- **DESCRIPTION OF THE TASK**: Check every line below for the word "window" and copy the ones that have it.

- **Items from a dataset**:
....

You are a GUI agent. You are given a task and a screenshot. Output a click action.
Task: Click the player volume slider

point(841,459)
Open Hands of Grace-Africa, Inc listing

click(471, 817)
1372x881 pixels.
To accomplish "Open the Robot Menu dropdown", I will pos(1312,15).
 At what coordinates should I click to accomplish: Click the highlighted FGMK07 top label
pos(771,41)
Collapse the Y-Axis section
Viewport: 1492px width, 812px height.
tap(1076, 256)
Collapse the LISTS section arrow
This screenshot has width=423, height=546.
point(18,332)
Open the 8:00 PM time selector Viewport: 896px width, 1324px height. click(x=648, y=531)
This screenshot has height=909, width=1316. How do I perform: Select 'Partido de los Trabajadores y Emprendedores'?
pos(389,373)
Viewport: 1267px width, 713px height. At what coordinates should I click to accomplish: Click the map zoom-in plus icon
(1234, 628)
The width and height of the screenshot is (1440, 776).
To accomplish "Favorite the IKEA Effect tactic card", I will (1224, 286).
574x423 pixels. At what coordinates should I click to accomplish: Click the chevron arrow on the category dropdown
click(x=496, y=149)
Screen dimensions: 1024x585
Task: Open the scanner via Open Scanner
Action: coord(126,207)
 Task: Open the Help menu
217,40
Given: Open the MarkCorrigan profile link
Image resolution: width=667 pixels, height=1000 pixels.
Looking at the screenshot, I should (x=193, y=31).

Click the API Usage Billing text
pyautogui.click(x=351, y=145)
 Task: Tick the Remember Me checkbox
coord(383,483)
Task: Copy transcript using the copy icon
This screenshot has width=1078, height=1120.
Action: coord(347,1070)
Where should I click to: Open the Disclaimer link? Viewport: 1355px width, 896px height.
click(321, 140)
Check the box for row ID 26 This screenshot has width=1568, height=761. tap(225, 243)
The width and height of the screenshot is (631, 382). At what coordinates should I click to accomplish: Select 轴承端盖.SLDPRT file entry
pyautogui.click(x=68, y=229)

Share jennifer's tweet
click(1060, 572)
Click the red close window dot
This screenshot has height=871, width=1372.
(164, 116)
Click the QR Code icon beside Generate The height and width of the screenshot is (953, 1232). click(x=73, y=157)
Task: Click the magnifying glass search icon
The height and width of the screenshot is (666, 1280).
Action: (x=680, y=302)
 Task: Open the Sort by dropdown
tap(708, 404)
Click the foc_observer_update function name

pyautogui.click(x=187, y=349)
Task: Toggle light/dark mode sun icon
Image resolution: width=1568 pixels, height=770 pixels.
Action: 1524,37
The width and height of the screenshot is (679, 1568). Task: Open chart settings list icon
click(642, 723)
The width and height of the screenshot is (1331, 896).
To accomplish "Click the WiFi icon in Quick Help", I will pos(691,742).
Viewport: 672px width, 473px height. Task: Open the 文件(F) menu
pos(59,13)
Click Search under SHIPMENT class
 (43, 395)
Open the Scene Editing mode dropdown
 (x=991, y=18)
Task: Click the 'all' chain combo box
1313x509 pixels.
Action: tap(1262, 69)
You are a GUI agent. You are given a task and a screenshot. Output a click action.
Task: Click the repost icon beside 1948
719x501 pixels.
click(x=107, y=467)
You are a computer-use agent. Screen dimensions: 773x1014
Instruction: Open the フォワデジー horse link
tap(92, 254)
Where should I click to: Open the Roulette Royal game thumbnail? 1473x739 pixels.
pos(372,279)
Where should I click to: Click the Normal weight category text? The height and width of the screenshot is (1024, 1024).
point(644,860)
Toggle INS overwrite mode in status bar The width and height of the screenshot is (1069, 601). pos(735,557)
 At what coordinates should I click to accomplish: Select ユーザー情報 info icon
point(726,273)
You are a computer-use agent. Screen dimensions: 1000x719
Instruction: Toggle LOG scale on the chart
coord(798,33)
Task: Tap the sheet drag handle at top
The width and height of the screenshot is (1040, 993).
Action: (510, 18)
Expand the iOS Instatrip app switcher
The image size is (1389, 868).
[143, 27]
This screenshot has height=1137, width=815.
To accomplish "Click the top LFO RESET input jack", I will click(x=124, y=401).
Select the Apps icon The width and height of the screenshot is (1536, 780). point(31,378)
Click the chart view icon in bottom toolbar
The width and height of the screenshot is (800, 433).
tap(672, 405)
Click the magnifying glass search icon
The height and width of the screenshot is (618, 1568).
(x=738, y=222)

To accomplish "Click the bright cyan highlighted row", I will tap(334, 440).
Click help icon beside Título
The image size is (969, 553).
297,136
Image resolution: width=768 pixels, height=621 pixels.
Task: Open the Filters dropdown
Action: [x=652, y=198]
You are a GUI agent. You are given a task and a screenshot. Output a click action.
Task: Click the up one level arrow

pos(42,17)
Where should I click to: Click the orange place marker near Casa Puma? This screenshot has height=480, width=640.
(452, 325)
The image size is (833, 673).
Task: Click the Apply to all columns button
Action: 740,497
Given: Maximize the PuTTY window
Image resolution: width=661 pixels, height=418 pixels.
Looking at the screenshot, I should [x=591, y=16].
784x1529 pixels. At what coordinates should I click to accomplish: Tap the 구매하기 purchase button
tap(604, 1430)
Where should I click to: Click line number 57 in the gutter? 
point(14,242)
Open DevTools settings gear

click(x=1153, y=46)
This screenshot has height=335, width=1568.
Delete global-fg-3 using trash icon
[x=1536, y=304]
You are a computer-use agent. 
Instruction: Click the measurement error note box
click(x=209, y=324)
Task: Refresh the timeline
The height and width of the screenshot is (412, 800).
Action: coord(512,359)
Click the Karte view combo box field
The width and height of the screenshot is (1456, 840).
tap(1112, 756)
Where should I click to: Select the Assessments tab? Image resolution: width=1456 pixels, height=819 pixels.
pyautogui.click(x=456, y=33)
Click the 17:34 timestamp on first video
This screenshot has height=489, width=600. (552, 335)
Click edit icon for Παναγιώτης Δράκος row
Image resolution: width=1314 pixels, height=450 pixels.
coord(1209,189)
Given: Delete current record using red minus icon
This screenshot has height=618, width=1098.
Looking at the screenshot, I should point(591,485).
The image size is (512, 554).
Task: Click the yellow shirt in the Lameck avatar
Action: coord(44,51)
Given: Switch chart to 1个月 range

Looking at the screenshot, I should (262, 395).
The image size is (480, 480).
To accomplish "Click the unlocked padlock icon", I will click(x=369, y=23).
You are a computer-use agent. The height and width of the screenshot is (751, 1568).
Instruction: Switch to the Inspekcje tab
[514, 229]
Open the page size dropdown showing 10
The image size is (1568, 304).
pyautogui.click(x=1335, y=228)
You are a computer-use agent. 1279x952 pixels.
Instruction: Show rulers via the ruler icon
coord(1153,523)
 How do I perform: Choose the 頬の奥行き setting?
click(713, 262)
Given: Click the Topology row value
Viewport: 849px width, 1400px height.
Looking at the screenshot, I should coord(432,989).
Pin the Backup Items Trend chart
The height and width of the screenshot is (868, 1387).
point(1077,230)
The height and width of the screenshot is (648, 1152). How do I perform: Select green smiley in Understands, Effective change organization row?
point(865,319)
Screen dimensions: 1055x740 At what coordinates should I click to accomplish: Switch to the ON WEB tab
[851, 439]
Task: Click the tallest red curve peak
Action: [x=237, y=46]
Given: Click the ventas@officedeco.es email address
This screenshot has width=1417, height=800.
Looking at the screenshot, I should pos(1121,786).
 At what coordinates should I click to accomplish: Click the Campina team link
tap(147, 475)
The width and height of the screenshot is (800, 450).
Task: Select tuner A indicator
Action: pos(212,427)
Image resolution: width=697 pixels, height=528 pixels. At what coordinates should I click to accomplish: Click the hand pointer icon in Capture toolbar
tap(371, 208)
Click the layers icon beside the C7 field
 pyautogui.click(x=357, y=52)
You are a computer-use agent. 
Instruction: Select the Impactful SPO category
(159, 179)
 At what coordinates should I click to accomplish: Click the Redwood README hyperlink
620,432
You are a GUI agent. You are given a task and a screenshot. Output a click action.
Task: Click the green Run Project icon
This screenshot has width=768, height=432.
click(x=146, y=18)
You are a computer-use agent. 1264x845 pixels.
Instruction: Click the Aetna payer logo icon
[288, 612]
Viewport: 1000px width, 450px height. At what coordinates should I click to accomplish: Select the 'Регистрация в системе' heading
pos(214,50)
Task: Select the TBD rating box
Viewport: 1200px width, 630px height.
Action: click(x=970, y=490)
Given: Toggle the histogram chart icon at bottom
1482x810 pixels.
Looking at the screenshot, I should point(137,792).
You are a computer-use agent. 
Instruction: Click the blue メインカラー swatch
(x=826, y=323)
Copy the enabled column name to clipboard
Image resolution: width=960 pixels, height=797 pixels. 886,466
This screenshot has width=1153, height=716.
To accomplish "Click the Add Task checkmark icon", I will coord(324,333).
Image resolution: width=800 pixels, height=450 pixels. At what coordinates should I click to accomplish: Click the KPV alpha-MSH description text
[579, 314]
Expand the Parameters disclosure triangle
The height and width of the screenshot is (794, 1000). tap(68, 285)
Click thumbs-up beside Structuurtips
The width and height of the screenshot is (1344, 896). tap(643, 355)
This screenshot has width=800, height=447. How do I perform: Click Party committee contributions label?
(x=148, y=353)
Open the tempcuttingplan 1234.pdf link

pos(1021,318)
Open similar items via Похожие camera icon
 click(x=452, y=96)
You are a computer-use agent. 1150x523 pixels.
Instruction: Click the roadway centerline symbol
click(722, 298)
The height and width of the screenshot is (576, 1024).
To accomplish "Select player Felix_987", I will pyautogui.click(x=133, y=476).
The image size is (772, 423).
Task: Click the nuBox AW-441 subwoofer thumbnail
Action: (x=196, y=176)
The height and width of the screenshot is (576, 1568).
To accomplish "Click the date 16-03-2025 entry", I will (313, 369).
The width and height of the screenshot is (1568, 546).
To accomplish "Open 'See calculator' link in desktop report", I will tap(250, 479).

....

- **RESPONSE TO THIS EXERCISE**:
Click the red close window dot
Given: Maximize the PuTTY window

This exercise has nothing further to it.